Moncrieff sat back a moment, staring at the slightly smudged lines of type. Philby had been in Spain. Philby had been working as a journalist. Through his father, a noted Arabist and explorer, he may or may not have had aristocratic connections, and Moncrieff didn’t know which of the warring armies he’d been assigned to, but his years in counter-intelligence had taught him never to discount coincidence. Circumstantial evidence was all too easy to dismiss. And here might be the perfect example.

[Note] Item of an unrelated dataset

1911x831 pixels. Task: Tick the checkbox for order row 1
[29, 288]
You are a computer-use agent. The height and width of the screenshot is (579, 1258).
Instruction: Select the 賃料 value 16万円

Did Ursula Barton know about any of this? And, if so, had she ever asked herself why Jane Archer had been sacked?
Moncrieff reached for his notepad and uncapped his pen, and as he did so he became aware of a presence behind him. The stench of alcohol told him it was Woodfield. He was right. The keeper of the files was staring down at the open Krivitsky file. Then his gaze drifted to Moncrieff’s notepad. Yesterday, in this same cubicle, Moncrieff had made a note in bold capital letters of Bella’s first love. Matthew Gore-Bainbridge. Underlined three times.
‘Damn clever,’ Woodfield was nodding in approval. ‘Has to be, doesn’t it?’